In den Evaluationen, die sich auf einen Fragebogen stützen, reflektieren Studierende ihren Lernprozess über eine abgestufte Beschreibung der Lernziele. Diese reicht von der Aneignung von Fachwissen bis hin zur komplexen Analyse und Bewertung wissenschaftlicher Sachverhalte. Die TAP hingegen setzt auf einen umfänglichen Dialog. Die Studierenden reflektieren dabei in Kleingruppen, bewerten die genannten Aspekte im Plenum und geben ihre Ergebnisse an die Evaluator*innen. Diese wiederrum spiegeln die Ergebnisse an die Lehrenden. Zu guter Letzt diskutieren Sie als Lehrende*r die Ergebnisse mit den Studierenden und der Kreis schließt sich.

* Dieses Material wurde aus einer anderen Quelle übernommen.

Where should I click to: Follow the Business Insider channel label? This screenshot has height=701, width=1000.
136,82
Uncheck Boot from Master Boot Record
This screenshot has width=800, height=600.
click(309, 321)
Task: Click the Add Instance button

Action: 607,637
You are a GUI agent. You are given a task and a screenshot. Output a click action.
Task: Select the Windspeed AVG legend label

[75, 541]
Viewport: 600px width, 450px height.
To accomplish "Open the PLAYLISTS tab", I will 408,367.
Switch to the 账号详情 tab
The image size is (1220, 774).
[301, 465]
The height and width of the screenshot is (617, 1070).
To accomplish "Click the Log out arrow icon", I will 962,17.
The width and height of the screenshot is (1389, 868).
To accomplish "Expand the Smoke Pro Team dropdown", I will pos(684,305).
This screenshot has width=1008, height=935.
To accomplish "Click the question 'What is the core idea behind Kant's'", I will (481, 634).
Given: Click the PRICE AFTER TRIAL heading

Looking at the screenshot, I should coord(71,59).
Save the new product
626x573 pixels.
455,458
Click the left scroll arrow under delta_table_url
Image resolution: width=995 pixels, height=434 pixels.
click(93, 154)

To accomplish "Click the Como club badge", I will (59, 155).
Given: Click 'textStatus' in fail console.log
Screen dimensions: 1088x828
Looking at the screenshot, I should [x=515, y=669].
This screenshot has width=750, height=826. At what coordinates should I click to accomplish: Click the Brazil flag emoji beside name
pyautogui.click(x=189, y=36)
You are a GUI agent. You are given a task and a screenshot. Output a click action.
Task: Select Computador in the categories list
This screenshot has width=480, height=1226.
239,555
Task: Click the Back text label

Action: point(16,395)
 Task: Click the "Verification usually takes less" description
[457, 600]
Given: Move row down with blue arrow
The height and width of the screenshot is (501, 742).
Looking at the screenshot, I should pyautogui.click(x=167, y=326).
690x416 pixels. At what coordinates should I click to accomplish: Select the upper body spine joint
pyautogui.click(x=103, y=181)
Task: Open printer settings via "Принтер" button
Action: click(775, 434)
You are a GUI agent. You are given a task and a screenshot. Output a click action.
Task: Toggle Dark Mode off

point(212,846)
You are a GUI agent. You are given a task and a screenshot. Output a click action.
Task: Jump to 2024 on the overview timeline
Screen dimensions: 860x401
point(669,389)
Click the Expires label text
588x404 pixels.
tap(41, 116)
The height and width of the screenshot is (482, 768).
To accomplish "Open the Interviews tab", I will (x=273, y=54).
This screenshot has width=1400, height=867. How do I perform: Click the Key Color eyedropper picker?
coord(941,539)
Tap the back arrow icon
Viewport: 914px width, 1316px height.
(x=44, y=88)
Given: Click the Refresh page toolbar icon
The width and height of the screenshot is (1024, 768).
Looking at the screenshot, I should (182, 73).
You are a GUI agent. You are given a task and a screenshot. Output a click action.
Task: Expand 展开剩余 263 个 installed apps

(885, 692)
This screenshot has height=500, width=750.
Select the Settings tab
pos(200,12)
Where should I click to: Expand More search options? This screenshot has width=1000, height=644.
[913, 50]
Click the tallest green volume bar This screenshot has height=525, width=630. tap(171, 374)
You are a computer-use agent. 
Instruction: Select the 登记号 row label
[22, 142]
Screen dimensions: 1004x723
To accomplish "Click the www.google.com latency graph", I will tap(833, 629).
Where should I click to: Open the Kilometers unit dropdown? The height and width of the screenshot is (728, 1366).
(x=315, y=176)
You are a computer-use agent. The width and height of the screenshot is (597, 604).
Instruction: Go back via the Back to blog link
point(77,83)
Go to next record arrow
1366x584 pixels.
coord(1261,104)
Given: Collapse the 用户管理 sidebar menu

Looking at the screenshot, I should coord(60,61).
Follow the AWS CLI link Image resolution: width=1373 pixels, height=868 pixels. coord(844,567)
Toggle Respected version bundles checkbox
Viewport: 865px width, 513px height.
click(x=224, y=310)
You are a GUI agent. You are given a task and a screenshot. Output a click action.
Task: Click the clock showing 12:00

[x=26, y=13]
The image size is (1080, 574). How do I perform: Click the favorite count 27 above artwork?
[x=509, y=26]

Video: Teaching Analysis Poll von Zentrum für Hochschul- und Wissenschaftsdidaktik an der Universität Regensburg (ZHW), YouTube

Schritt für Schritt zur TAP

  • Für die Planung der TAPs wir den Dekanaten der TAP-Zeitraum des jeweiligen Semesters genannt und der verbindliche Anmeldungstermin mitgeteilt.
  • Die Dekanate reichen diese Informationen an die Lehrenden weiter und setzen bei Bedarf fakultätsrelevante Schwerpunkte. So werden TAPs inbesondere für neuberufene Profesor*innen empfohlen.
  • Interessierte Lehrende fragen eine TAP im Anmeldezeitraum über dieses Formular an und nennen folgende Informationen:
    • Name Lehrende*r
    • Fakultät
    • Name der Veranstaltung, des Moduls und das Fachsemester der Studierenden
    • Format der Veranstaltung: Präsenz, Hybrid, Digital
    • Voraussichtliche Zahl der Teilnehmer*innen
    • Termin & Uhrzeit der Lehrveranstaltung
    • Standort & Raumnummer
    • Terminvorschläge für Nachbesprechung (möglichst am selben Tag)
    • ggfs. spezielle Anliegen für die TAP
    • Hinweise auf Besonderheiten der Veranstaltungen, die für die TAP-Durchführung nützlich sein könnten (z.B. spezielles Konzept/Format, besonders wichtige Elemente etc.)
    • E-Mail-Adresse
  • Zum vereinbarten Lehrveranstaltungstermin erscheinen zwei Evaluator*innen, ein Mitglied des Zentrums für Lehrentwicklung und ein*e Mitarbeiter*in des Referats für Qualitätsmanagement. Sie gestalten die letzte halbe Stunde der Lehrveranstaltung.
  • Die Evaluator*innen erklären den Studierenden den Ablauf der TAP und lassen sie die drei festgelegten Fragen in Kleingruppen diskutieren:
    • Wodurch lernen Sie in dieser Veranstaltung am meisten?
    • Was erschwert Ihr Lernen?
    • Welche Verbesserungsvorschläge haben Sie für die hinderlichen Punkte?
  • Die Ergebnisse werden eingesammelt, im Plenum konkretisiert, zusammengefasst und nach Stimmenanteil gewichtet.
  • Die Ergebnisse der TAP werden von den Evaluator*innen anonymisiert auf einem TAP-Bogen zusammengefasst und möglichst noch am selben Tag zwischen den Evaluator*innen und der Lehrperson diskutiert.
  • Hierbei werden auch mögliche Fragen und Vorgehensweisen dokumentiert, die im Nachgang mit den Studierenden besprochen werden sollen.
  • In der darauffolgenden Lehrveranstaltung diskutieren die Lehrenden die Ergebnisse, Interpretationen und Handlungsmöglichkeiten mit den Studierenden.
  • Außerdem wird von den Studierenden eine Einschätzung erbeten, inwiefern sie die TAP als nützlich empfunden haben.

Grundlagen

Alternierend zu den standardisierten fragebogengestützten Lehrveranstaltungsbewertungen kann eine „Teaching Analysis Poll“ (TAP) als eine offene Form der Lehrveranstaltungsbewertung durchgeführt werden. Hierbei befragen ein Mitglied des Teams Hochschuldidaktik und ein Mitglied des Hochschulreferats 4 Qualitätsmanagement unter Abwesenheit des Lehrenden bzw. der Lehrenden die Studierenden zu ihrem Lernerfolg.